The basic idea I've been floating is something like the following:

1) Alice generates a private/public key pair 2) Alice performs some work on
their public key (e.g. low hash) 3) Alice finds Bob and promises to send 0.1
BTC to Bob's public address IFF bob performs publically verifiable service X
(e.g. provides boolean assignment that satisfies some constraints or rejects
the problem as unsolveable) 4) Both parties transmit the unsigned contract 5)
Both parties reach out to trust brokers that tell them if either party has
been involved in a broken promise, or has outstanding contracts greater than
their current credit.

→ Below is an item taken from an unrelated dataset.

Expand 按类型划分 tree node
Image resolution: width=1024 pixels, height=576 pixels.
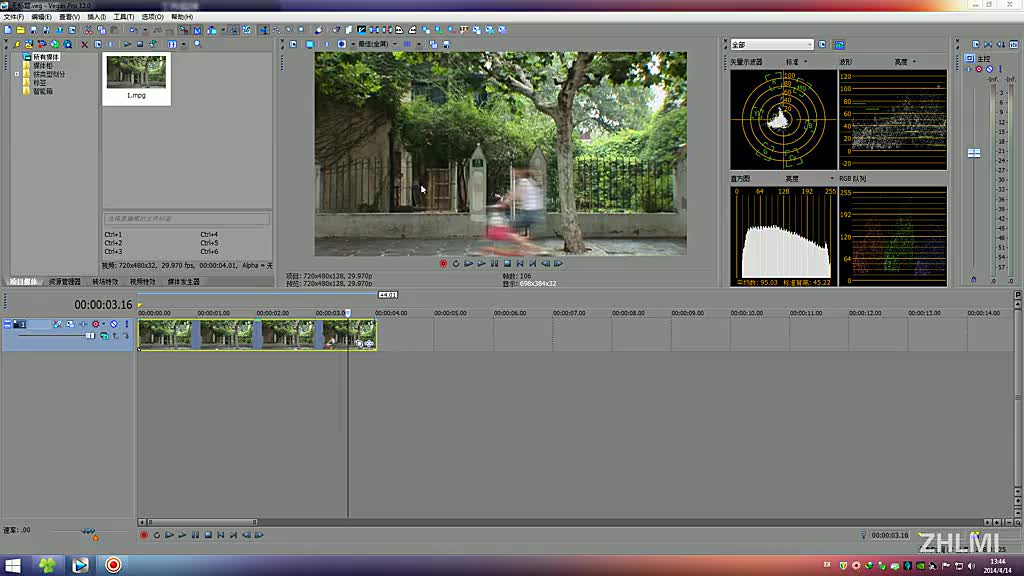[x=16, y=74]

Don't sign contract if thats the case 6) Both parties
sign the contract (outstanding problem here, this needs to be atomic) 7) If
contract goes well each party appends this to their record 8) If contract goes
poorly offended party broadcasts this to the network and gains some portion of
the lost reputation.

There are many outstanding problems that are not fundamental, but serious
obstacles to writing this today. The ones that I know of off the top of my
head are:

1) Need well understand exchange rate of reputation -> contract value (might
be doable if you can buy reputation) 2) Need non-Sybil trust brokers (e.g.
trust broker with rep >> contract value) 3) Atomic contract signing 4)
contracts need to be publicly verifiable.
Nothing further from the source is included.